Records:
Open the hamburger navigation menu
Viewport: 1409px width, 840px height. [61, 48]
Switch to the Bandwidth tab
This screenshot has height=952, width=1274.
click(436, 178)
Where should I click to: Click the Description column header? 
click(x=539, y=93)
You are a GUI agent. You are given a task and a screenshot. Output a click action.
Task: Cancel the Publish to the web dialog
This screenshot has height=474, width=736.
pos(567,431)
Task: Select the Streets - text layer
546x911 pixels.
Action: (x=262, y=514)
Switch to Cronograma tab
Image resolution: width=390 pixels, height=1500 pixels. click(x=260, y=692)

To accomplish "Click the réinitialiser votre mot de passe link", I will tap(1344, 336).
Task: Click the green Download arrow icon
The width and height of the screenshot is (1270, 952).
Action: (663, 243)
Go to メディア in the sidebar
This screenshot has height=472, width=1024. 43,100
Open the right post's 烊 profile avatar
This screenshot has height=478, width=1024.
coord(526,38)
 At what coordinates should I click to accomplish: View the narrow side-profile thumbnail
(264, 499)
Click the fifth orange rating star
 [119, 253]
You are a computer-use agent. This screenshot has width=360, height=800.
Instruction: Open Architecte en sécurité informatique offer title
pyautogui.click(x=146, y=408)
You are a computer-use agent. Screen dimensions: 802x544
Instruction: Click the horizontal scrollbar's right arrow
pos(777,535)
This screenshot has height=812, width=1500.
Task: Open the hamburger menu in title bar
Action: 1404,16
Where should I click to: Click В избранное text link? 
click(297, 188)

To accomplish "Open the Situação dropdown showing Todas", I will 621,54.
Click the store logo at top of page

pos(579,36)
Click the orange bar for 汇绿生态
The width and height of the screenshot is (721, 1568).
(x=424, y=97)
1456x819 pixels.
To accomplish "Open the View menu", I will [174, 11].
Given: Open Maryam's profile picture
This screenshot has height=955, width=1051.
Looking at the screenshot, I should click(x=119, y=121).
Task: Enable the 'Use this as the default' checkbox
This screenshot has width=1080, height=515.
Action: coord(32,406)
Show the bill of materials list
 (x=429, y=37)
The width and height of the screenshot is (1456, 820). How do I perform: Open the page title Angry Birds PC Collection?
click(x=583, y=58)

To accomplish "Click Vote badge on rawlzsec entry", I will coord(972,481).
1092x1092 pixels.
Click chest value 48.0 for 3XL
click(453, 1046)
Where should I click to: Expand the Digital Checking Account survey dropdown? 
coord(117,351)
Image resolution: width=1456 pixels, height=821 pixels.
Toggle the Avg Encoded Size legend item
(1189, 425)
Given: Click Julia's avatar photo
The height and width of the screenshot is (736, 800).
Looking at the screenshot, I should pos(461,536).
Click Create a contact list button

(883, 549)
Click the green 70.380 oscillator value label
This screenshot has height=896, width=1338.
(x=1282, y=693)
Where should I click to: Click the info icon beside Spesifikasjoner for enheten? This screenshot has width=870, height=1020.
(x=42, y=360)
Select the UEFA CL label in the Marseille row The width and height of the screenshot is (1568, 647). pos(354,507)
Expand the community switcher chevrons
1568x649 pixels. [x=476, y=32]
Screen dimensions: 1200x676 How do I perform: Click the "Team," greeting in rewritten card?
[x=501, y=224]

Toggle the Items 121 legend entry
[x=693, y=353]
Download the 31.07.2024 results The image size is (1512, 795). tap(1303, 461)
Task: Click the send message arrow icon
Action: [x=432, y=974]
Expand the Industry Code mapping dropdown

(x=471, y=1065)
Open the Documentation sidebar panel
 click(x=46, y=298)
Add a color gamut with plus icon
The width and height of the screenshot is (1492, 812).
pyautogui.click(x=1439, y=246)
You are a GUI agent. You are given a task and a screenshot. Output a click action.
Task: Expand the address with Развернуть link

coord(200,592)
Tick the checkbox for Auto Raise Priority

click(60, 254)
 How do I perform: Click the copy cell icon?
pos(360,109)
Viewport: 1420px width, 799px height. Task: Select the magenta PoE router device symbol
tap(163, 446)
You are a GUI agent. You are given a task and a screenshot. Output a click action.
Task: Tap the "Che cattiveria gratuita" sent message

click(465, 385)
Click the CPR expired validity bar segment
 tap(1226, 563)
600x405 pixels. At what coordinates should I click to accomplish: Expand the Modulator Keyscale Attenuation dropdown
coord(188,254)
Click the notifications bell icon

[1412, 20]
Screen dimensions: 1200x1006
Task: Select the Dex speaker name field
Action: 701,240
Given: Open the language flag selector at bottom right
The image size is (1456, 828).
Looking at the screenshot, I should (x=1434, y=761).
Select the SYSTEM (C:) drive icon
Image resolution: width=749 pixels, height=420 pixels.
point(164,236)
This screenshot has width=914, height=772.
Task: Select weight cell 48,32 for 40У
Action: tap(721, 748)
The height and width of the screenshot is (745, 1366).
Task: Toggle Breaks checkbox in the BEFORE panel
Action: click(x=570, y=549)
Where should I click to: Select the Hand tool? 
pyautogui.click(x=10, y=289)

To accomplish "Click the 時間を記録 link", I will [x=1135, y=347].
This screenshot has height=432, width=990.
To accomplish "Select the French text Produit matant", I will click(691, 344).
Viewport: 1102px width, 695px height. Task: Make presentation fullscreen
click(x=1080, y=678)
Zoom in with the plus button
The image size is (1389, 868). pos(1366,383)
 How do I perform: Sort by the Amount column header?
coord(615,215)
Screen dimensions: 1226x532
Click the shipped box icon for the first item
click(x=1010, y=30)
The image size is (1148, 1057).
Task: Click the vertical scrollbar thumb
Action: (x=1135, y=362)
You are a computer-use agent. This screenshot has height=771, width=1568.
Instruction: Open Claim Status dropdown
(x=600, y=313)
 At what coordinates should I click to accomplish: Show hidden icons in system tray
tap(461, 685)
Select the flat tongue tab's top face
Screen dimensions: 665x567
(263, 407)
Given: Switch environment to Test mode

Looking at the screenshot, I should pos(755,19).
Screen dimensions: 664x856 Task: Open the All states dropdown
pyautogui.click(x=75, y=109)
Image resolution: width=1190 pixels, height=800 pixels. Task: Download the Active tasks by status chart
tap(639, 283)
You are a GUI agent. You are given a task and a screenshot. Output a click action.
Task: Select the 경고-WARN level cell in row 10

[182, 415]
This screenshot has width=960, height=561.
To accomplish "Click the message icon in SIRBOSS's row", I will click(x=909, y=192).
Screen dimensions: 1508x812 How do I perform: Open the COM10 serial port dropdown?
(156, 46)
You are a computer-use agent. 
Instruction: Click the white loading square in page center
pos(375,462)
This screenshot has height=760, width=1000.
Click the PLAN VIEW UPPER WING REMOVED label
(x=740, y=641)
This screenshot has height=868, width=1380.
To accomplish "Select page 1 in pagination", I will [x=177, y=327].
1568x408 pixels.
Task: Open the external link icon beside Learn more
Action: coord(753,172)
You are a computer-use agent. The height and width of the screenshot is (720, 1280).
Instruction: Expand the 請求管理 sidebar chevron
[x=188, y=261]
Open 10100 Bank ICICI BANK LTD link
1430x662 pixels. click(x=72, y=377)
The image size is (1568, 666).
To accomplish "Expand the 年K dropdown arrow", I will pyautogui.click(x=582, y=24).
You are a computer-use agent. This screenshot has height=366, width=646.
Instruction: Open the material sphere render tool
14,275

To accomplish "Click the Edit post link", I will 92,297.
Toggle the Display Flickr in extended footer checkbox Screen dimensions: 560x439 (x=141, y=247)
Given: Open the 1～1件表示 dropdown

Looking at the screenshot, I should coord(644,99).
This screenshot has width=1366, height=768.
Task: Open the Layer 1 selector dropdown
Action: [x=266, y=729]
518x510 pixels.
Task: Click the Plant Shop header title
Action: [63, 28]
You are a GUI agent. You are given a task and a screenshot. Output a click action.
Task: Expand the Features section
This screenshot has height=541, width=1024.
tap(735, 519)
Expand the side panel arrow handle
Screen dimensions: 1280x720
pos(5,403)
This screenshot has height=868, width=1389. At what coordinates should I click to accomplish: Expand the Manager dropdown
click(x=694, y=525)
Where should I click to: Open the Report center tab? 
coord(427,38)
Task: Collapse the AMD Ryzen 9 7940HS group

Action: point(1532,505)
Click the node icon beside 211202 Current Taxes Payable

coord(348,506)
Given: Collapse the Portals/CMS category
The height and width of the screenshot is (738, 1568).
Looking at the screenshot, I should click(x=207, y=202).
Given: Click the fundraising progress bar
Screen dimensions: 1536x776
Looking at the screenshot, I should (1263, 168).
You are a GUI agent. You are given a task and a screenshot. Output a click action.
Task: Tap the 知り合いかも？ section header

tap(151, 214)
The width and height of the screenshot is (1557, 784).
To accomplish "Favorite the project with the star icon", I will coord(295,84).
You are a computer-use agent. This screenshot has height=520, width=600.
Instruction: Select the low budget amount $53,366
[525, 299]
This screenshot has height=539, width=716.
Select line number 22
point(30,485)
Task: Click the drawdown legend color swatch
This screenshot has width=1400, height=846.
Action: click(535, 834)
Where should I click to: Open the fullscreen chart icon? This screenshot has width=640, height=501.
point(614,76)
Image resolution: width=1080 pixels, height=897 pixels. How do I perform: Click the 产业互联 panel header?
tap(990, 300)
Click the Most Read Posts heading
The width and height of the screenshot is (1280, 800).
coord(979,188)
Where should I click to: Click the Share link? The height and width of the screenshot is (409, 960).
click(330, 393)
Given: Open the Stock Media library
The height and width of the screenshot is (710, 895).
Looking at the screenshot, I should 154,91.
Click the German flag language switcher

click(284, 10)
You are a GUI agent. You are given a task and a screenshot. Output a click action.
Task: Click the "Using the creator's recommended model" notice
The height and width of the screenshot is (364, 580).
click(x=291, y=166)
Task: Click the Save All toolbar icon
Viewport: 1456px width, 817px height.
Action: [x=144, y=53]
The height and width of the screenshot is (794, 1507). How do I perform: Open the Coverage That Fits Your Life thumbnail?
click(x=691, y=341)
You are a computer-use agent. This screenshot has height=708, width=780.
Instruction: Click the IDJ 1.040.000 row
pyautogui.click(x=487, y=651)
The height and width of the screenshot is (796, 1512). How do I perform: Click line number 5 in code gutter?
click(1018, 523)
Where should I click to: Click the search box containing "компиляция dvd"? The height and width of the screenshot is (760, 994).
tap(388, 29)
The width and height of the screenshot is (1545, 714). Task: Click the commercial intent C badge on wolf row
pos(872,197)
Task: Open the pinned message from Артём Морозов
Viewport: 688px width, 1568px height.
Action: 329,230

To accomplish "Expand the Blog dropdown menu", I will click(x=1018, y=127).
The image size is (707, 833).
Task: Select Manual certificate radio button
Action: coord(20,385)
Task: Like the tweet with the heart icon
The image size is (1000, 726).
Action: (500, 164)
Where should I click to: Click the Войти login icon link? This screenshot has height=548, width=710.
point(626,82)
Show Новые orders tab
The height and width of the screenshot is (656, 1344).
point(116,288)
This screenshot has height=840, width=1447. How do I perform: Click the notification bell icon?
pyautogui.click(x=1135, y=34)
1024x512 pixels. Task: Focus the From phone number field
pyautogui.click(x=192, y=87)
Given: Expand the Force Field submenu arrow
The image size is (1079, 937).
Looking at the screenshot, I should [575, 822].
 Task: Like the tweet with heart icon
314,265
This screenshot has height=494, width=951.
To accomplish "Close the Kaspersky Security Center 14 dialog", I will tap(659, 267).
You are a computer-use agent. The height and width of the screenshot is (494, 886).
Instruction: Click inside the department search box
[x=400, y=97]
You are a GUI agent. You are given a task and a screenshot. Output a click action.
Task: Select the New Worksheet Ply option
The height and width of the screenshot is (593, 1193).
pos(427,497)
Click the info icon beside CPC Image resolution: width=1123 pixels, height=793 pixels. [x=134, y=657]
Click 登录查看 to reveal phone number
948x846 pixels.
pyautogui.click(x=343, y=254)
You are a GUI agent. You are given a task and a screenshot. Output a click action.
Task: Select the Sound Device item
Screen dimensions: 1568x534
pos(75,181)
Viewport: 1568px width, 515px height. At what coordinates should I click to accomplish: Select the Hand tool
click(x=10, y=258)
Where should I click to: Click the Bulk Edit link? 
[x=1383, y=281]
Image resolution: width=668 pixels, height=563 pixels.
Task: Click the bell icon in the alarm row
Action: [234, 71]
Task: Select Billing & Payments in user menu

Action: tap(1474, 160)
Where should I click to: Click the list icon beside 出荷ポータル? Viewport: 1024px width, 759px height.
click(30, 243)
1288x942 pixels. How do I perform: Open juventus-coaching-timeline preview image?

Direction: In the entries, take the stretch from the line containing "is (494, 886)." through the line containing "Action: tap(1474, 160)" and rewrite it with "Select" changed to "Choose". Keep everything else the same, and give back only those lines.

Expected answer:
You are a computer-use agent. The height and width of the screenshot is (494, 886).
Instruction: Click inside the department search box
[x=400, y=97]
You are a GUI agent. You are given a task and a screenshot. Output a click action.
Task: Choose the New Worksheet Ply option
The height and width of the screenshot is (593, 1193).
pos(427,497)
Click the info icon beside CPC Image resolution: width=1123 pixels, height=793 pixels. [x=134, y=657]
Click 登录查看 to reveal phone number
948x846 pixels.
pyautogui.click(x=343, y=254)
You are a GUI agent. You are given a task and a screenshot. Output a click action.
Task: Choose the Sound Device item
Screen dimensions: 1568x534
pos(75,181)
Viewport: 1568px width, 515px height. At what coordinates should I click to accomplish: Choose the Hand tool
click(x=10, y=258)
Where should I click to: Click the Bulk Edit link? 
[x=1383, y=281]
Image resolution: width=668 pixels, height=563 pixels.
Task: Click the bell icon in the alarm row
Action: [234, 71]
Task: Choose Billing & Payments in user menu

Action: tap(1474, 160)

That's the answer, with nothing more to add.